**DATA TO PROCESS**
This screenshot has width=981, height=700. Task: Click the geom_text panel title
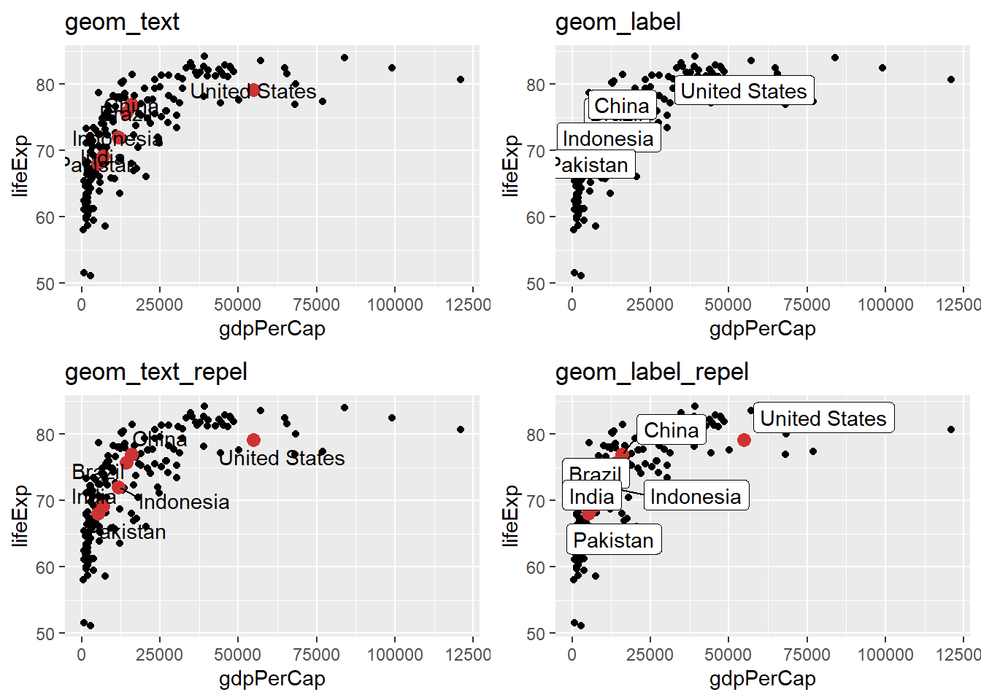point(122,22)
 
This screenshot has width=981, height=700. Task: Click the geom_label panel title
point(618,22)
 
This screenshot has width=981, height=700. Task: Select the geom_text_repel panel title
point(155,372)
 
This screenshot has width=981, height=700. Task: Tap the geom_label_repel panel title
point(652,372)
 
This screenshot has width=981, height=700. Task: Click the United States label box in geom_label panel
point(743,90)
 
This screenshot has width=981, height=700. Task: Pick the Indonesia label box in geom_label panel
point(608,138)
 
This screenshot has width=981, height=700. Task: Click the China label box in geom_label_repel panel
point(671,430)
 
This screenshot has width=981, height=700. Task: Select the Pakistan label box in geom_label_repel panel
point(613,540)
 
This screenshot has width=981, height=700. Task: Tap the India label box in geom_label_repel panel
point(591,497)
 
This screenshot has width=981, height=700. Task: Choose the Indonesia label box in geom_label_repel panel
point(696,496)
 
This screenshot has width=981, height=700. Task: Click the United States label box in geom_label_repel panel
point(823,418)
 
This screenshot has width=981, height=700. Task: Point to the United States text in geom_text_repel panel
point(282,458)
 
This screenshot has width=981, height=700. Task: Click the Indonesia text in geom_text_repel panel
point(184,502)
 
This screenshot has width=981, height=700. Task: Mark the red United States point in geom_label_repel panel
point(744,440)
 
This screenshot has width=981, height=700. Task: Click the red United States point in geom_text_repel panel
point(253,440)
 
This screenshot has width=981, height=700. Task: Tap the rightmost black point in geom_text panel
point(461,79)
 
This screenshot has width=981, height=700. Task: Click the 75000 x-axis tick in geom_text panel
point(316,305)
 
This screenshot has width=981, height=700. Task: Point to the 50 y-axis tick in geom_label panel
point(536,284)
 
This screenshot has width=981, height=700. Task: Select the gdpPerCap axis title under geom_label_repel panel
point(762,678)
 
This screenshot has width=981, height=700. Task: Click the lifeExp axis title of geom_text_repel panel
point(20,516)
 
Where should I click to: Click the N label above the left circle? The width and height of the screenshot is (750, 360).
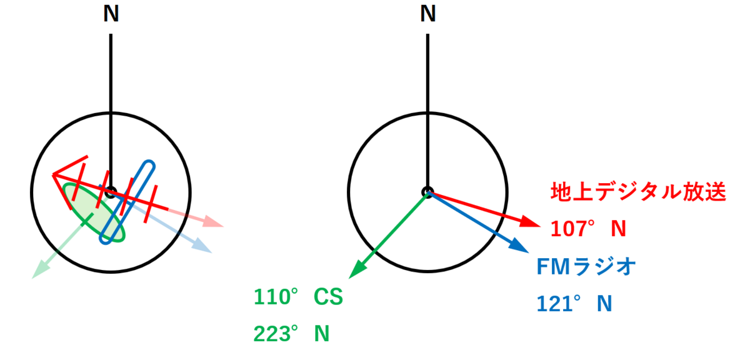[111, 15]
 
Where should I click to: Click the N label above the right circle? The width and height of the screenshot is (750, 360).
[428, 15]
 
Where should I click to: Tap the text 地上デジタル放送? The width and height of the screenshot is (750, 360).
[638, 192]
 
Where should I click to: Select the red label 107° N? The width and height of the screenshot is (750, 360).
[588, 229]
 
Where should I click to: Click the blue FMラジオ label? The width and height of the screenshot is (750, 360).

**AIM**
Rewrite all of the data above with each "panel" changed to "chart" and everything else left as it is, and omit the pictures.

**EXERCISE OUTPUT**
This screenshot has width=981, height=700. Task: Click the geom_text chart title
point(122,22)
 
This screenshot has width=981, height=700. Task: Click the geom_label chart title
point(618,22)
 
This screenshot has width=981, height=700. Task: Select the geom_text_repel chart title
point(155,372)
 
This screenshot has width=981, height=700. Task: Tap the geom_label_repel chart title
point(652,372)
 
This screenshot has width=981, height=700. Task: Click the United States label box in geom_label chart
point(743,90)
 
This screenshot has width=981, height=700. Task: Pick the Indonesia label box in geom_label chart
point(608,138)
 
This screenshot has width=981, height=700. Task: Click the China label box in geom_label_repel chart
point(671,430)
 
This screenshot has width=981, height=700. Task: Select the Pakistan label box in geom_label_repel chart
point(613,540)
 
This screenshot has width=981, height=700. Task: Tap the India label box in geom_label_repel chart
point(591,497)
 
This screenshot has width=981, height=700. Task: Choose the Indonesia label box in geom_label_repel chart
point(696,496)
 
This screenshot has width=981, height=700. Task: Click the United States label box in geom_label_repel chart
point(823,418)
 
This screenshot has width=981, height=700. Task: Point to the United States text in geom_text_repel chart
point(282,458)
 
This screenshot has width=981, height=700. Task: Click the Indonesia text in geom_text_repel chart
point(184,502)
 
This screenshot has width=981, height=700. Task: Mark the red United States point in geom_label_repel chart
point(744,440)
 
This screenshot has width=981, height=700. Task: Click the red United States point in geom_text_repel chart
point(253,440)
 
This screenshot has width=981, height=700. Task: Tap the rightmost black point in geom_text chart
point(461,79)
 
This screenshot has width=981, height=700. Task: Click the 75000 x-axis tick in geom_text chart
point(316,305)
 
This screenshot has width=981, height=700. Task: Point to the 50 y-axis tick in geom_label chart
point(536,284)
 
This screenshot has width=981, height=700. Task: Select the gdpPerCap axis title under geom_label_repel chart
point(762,678)
 
This screenshot has width=981, height=700. Task: Click the lifeExp axis title of geom_text_repel chart
point(20,516)
 
Where should I click to: Click the N label above the left circle? The width and height of the screenshot is (750, 360).
[111, 15]
 
Where should I click to: Click the N label above the right circle? The width and height of the screenshot is (750, 360).
[428, 15]
 
Where should I click to: Tap the text 地上デジタル放送? The width and height of the screenshot is (750, 360).
[638, 192]
 
Where should I click to: Select the red label 107° N? The width and height of the screenshot is (750, 360).
[588, 229]
 
Where should I click to: Click the blue FMラジオ label? The width and height of the screenshot is (750, 360).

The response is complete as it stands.